(Pixel coordinate grounding data)
______________________________
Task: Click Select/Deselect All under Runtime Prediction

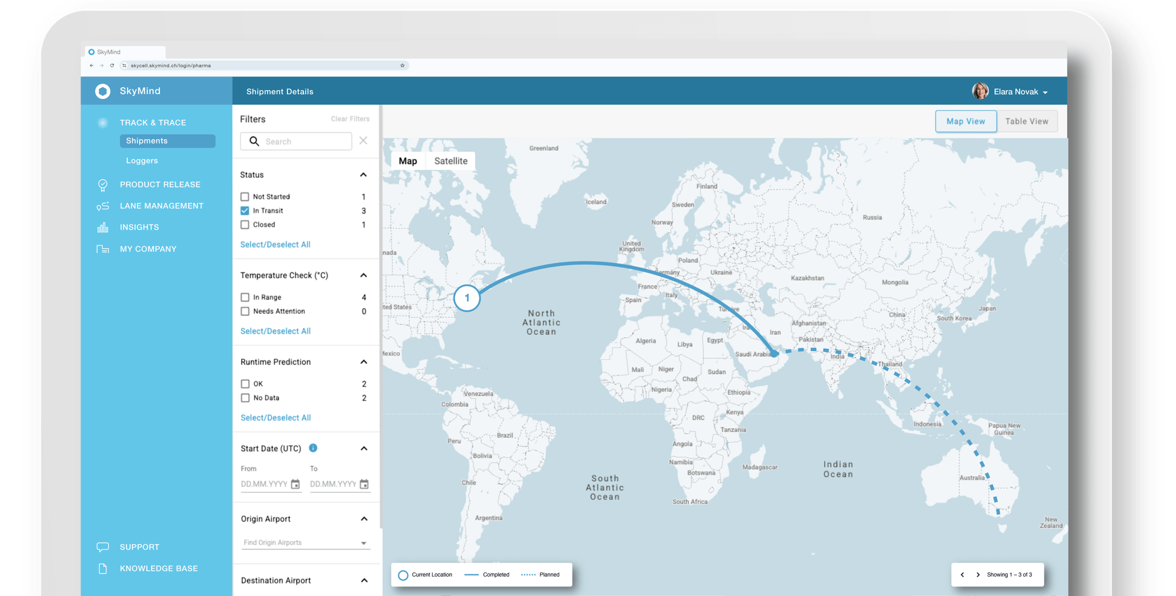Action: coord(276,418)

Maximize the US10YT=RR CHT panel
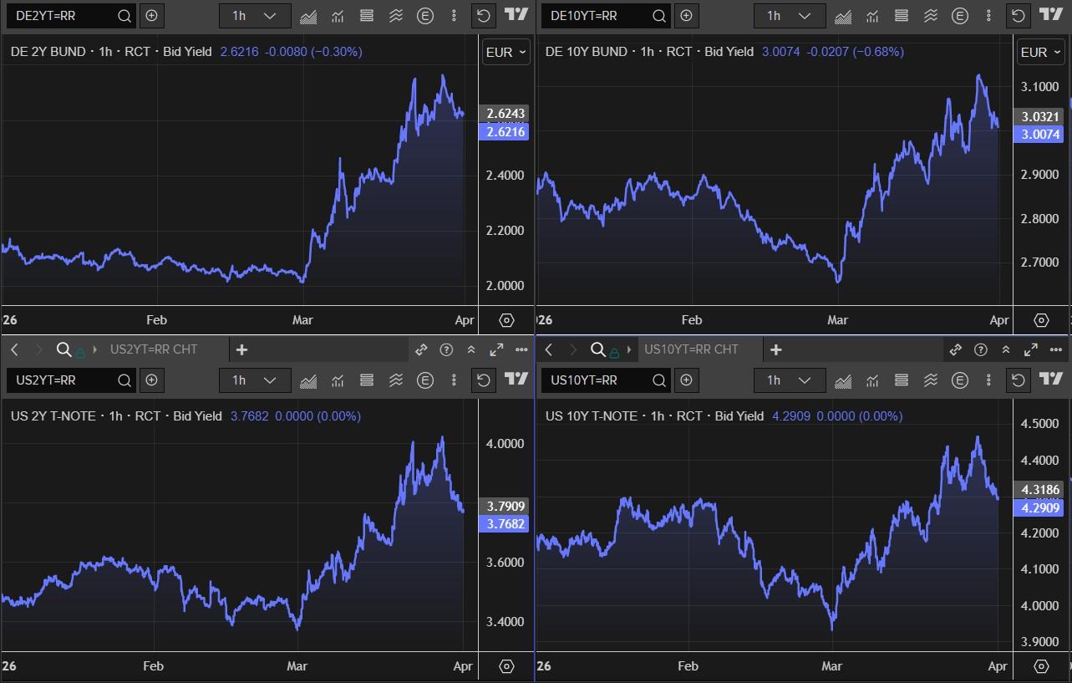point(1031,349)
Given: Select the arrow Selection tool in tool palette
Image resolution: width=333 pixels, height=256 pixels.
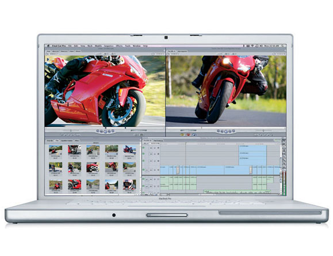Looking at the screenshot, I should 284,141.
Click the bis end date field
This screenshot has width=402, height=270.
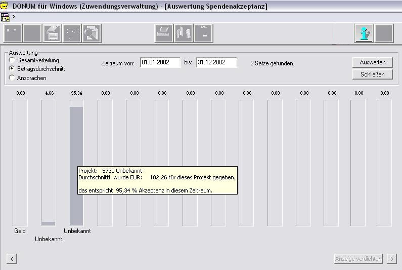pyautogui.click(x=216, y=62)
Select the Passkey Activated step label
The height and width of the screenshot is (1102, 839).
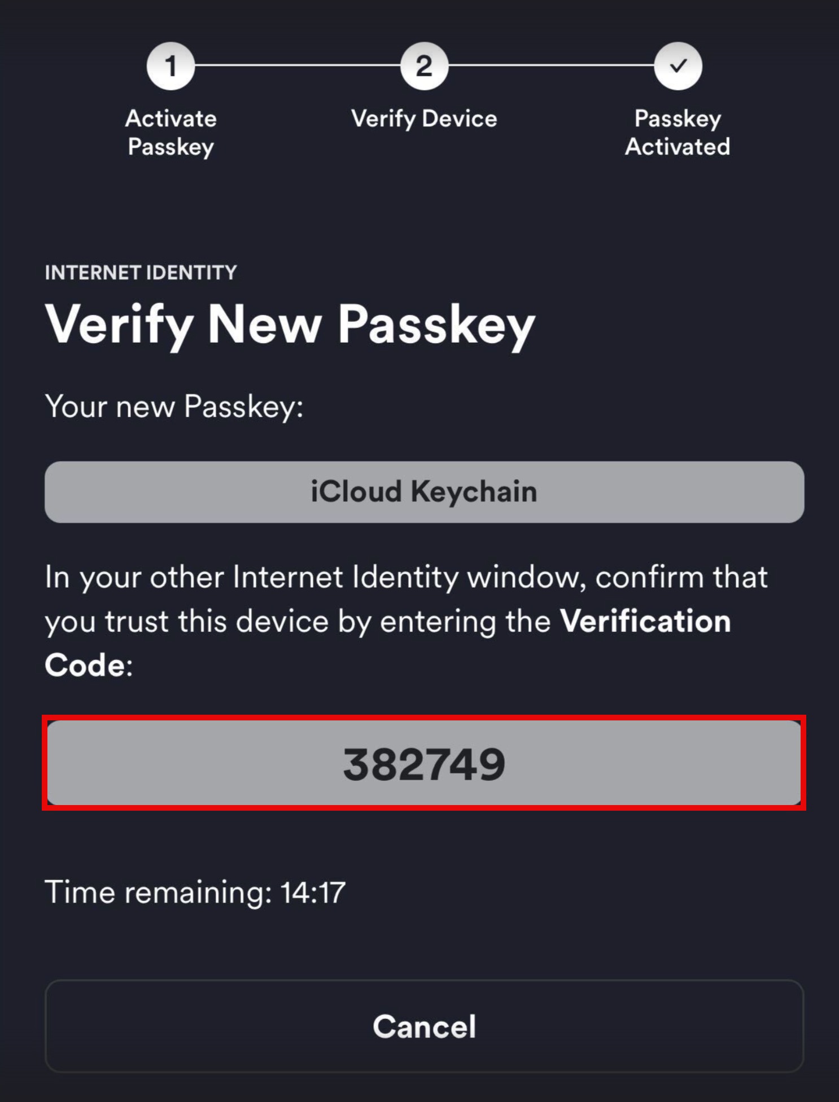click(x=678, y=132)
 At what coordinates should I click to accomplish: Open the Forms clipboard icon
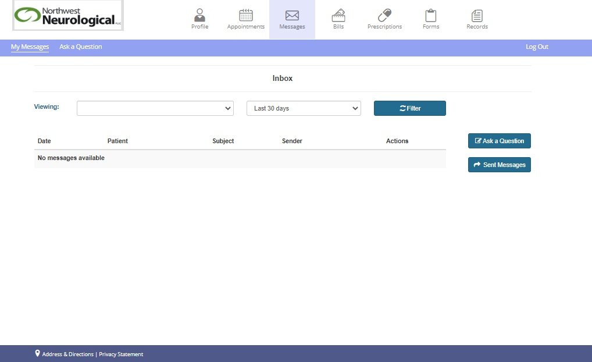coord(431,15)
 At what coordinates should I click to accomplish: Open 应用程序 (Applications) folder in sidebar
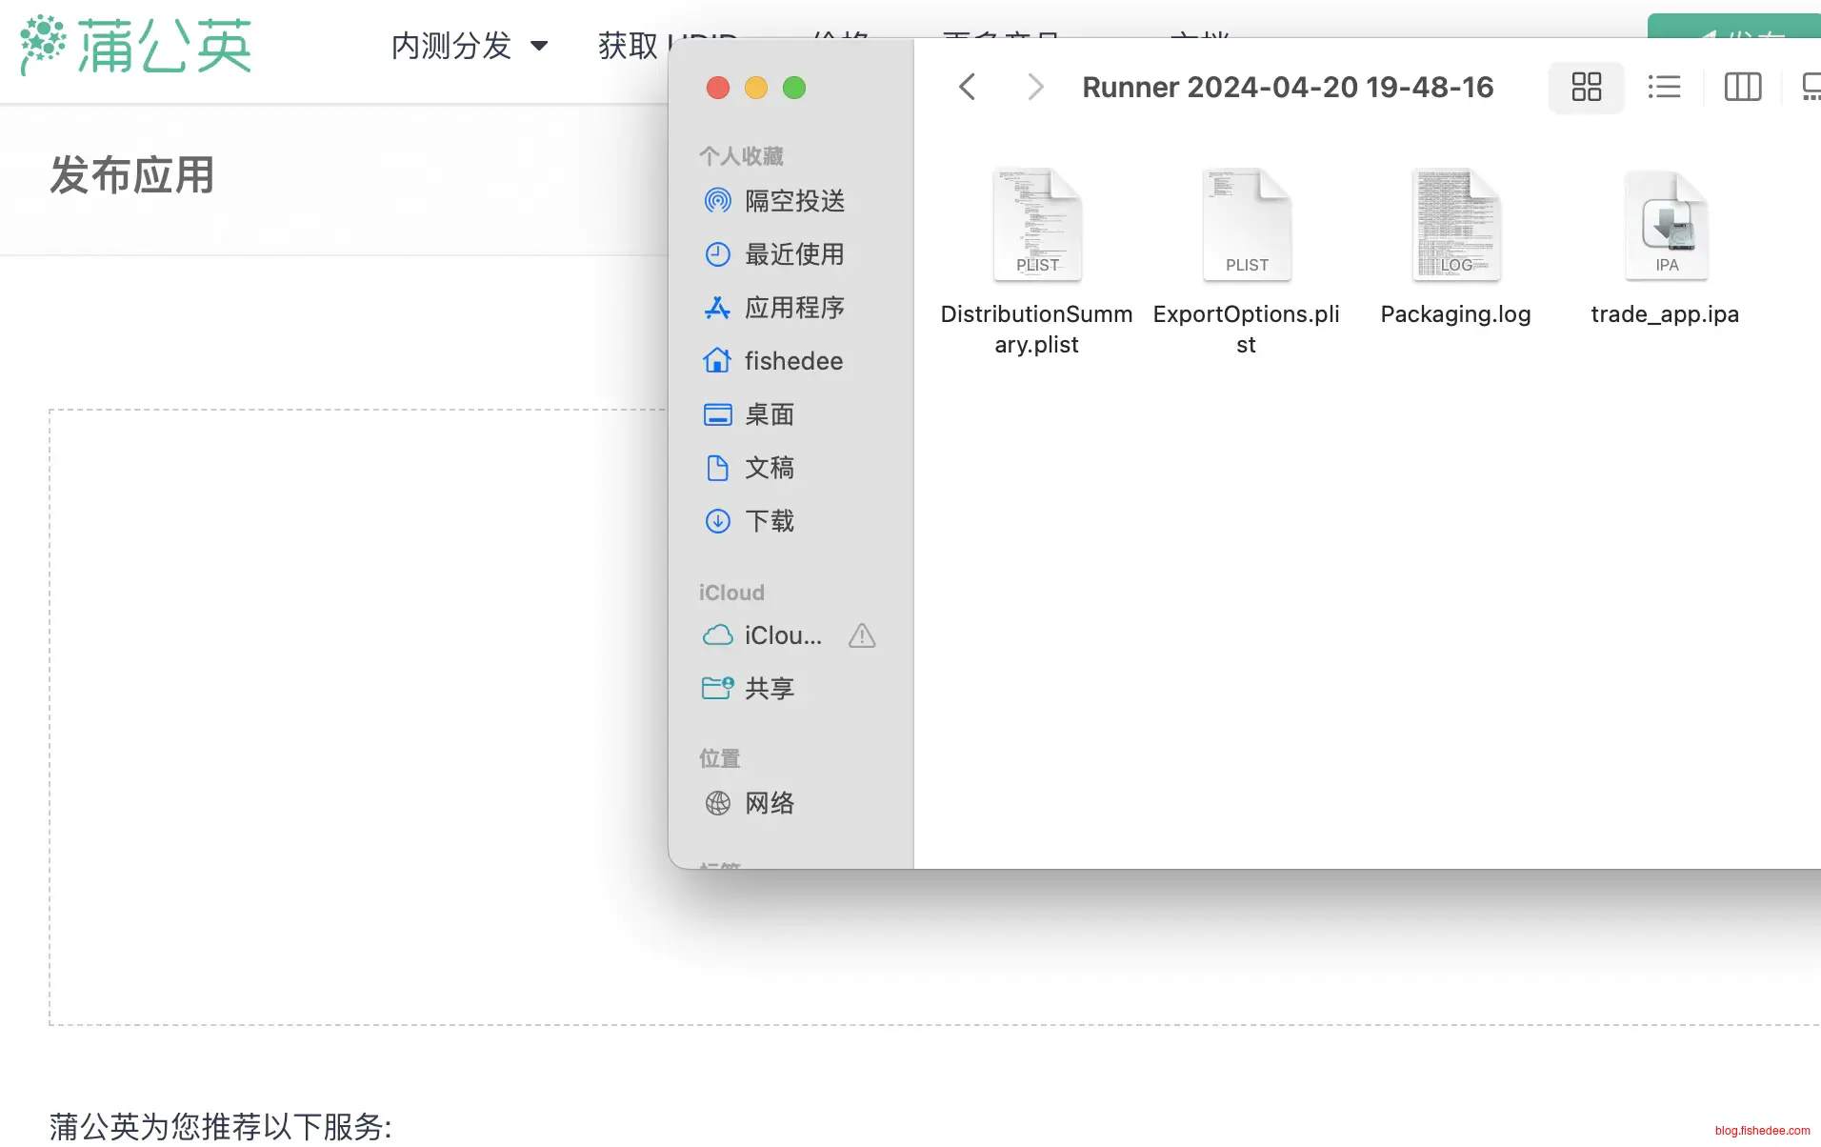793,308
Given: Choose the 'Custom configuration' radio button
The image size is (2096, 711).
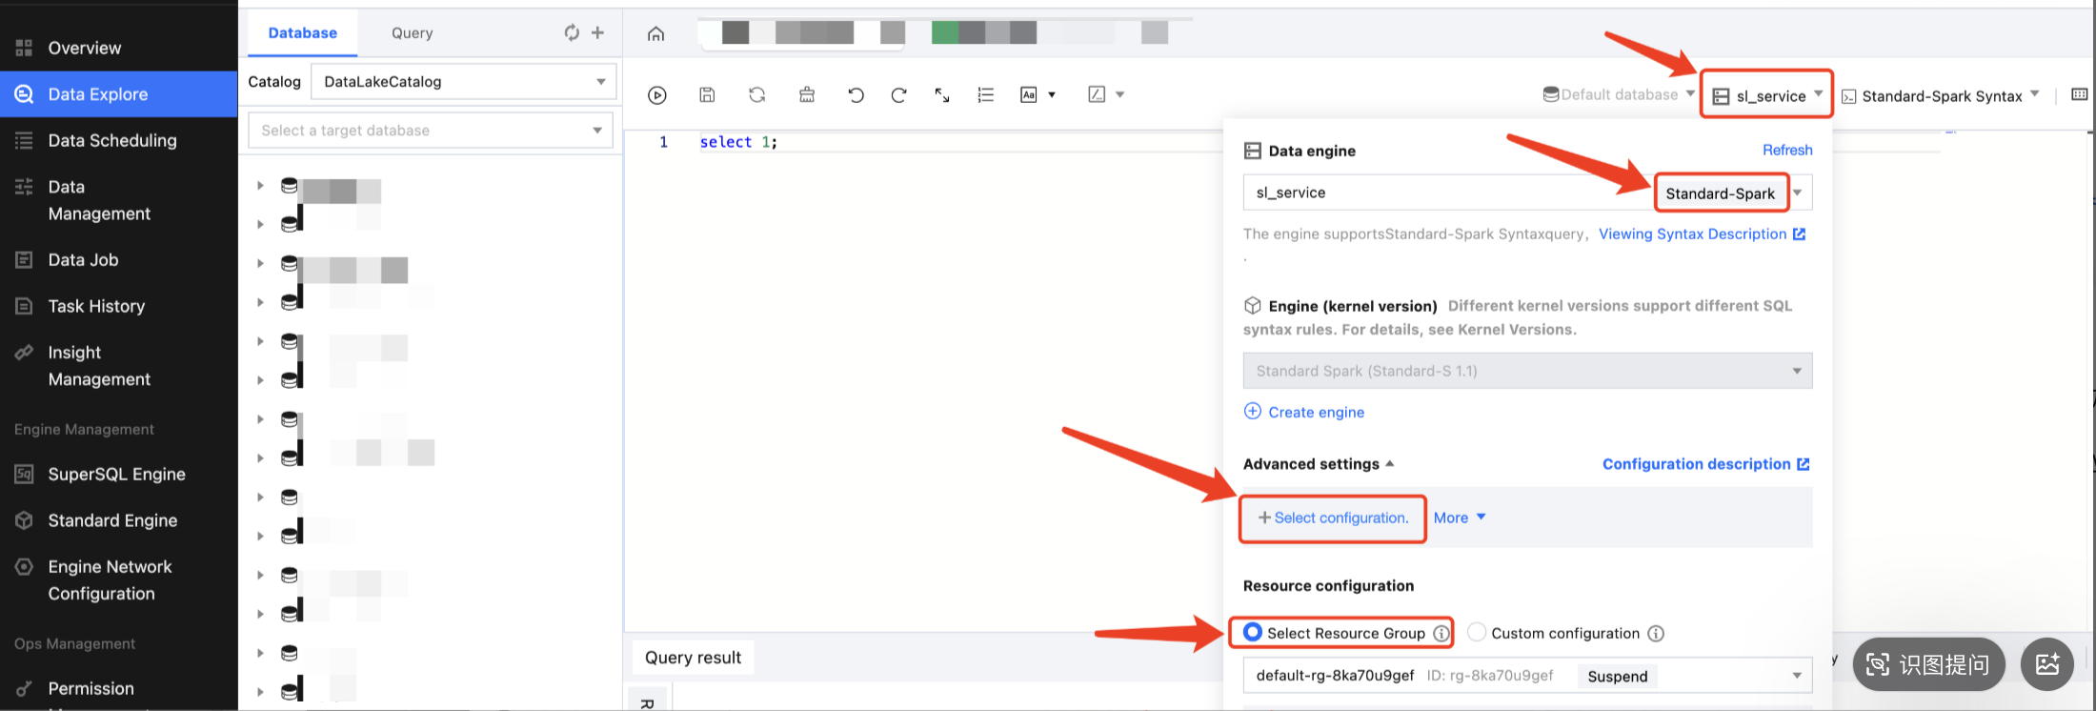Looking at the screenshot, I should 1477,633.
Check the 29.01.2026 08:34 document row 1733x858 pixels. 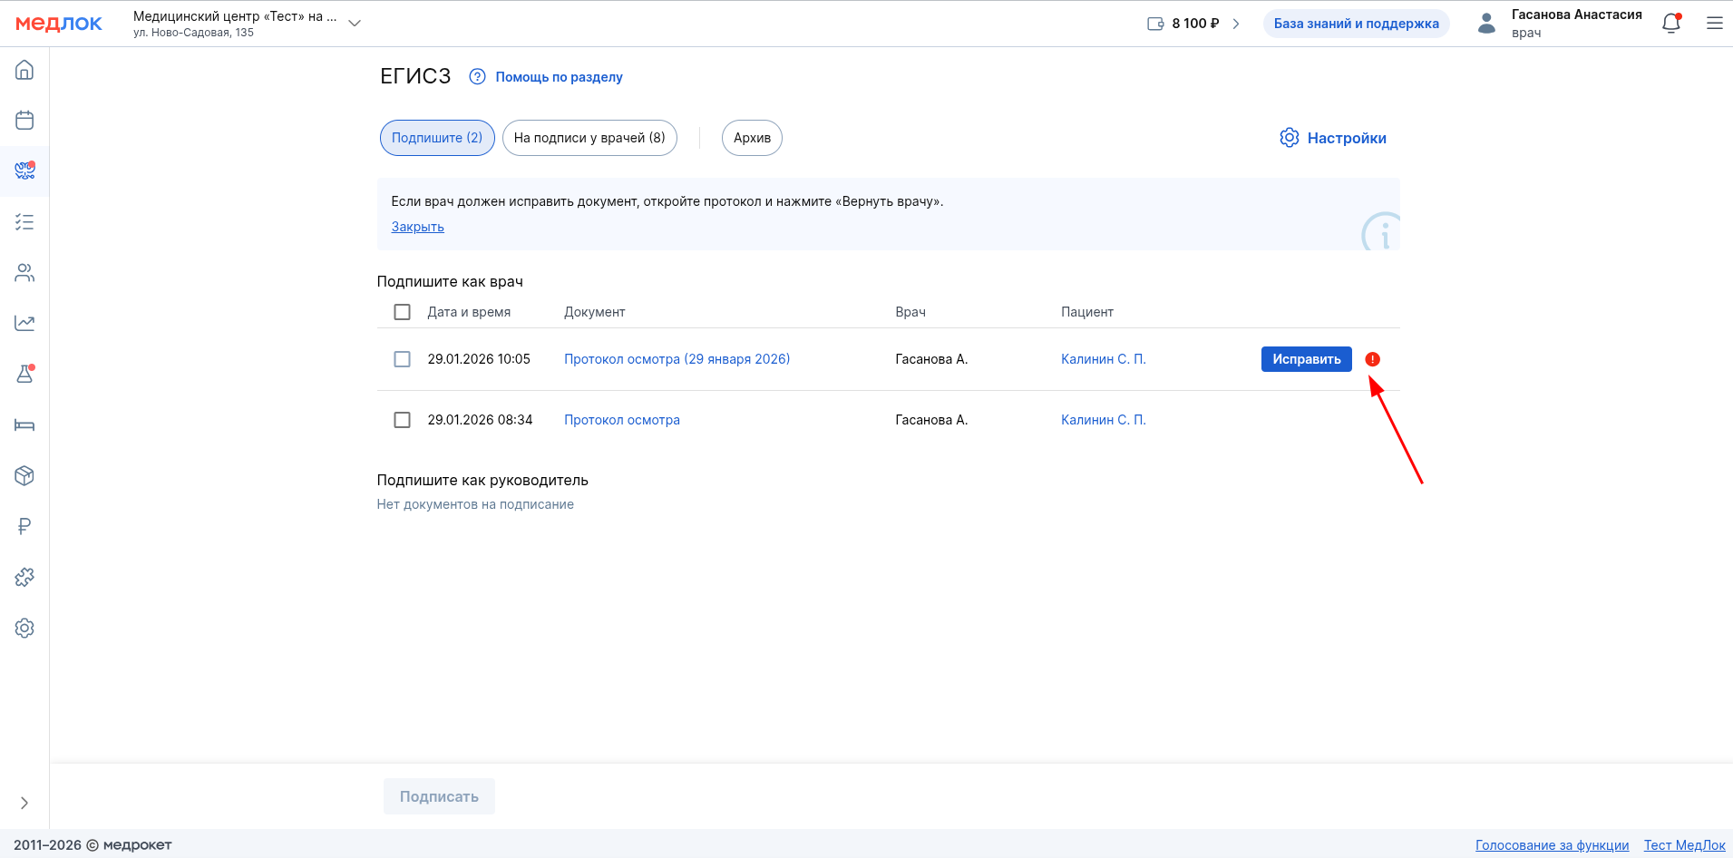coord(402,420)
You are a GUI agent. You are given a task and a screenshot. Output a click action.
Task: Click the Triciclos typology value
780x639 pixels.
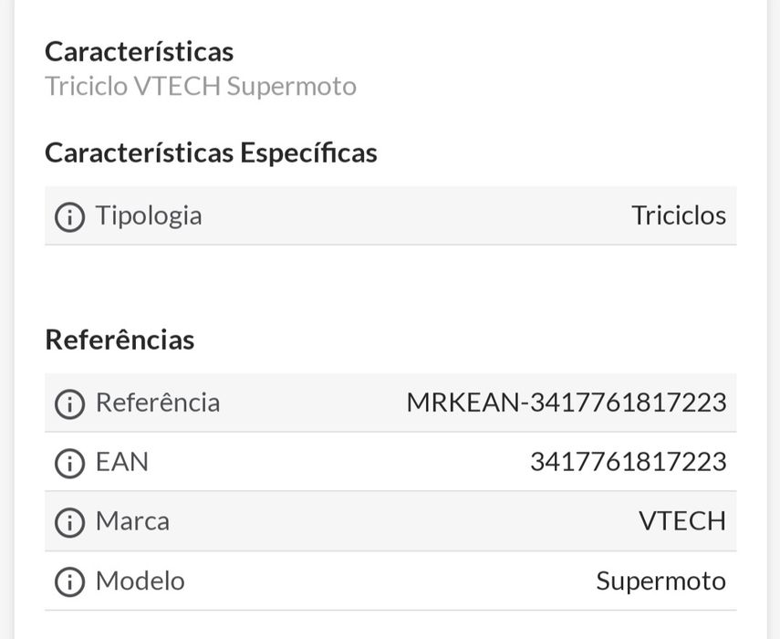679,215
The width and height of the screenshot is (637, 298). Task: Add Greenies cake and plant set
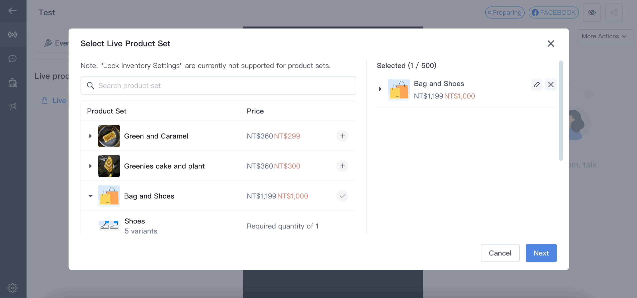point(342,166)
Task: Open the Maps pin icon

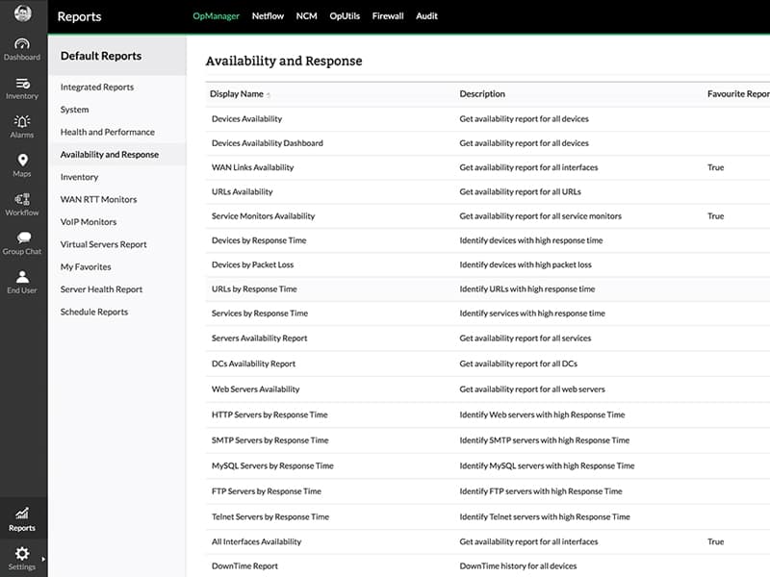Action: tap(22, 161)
______________________________
**What you should do**.
Where a picture appears, omit it; otherwise reproduce each line above from the first to the one with "Click the bis end date field", inclusive.

**Answer space**.
Task: Click Select/Deselect All under Runtime Prediction

Action: coord(276,418)

Maximize the US10YT=RR CHT panel
point(1031,349)
Given: Select the arrow Selection tool in tool palette
Image resolution: width=333 pixels, height=256 pixels.
Looking at the screenshot, I should 284,141.
Click the bis end date field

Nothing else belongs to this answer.